[START OF Records for this task]
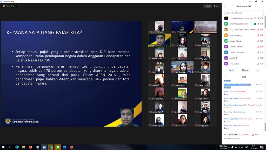Open participants more options menu
Image resolution: width=266 pixels, height=150 pixels.
point(258,70)
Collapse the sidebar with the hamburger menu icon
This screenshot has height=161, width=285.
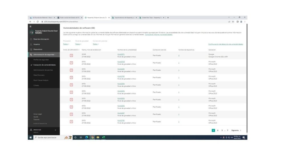(30, 26)
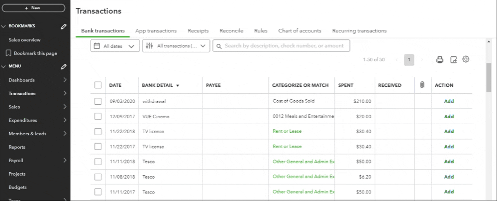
[END OF Records for this task]
• **Task requirements**
Return every line of the items above word for word, leaving out the pictures.

• **Solution for this task**
Open participants more options menu
Image resolution: width=266 pixels, height=150 pixels.
point(258,70)
Collapse the sidebar with the hamburger menu icon
This screenshot has height=161, width=285.
(30, 26)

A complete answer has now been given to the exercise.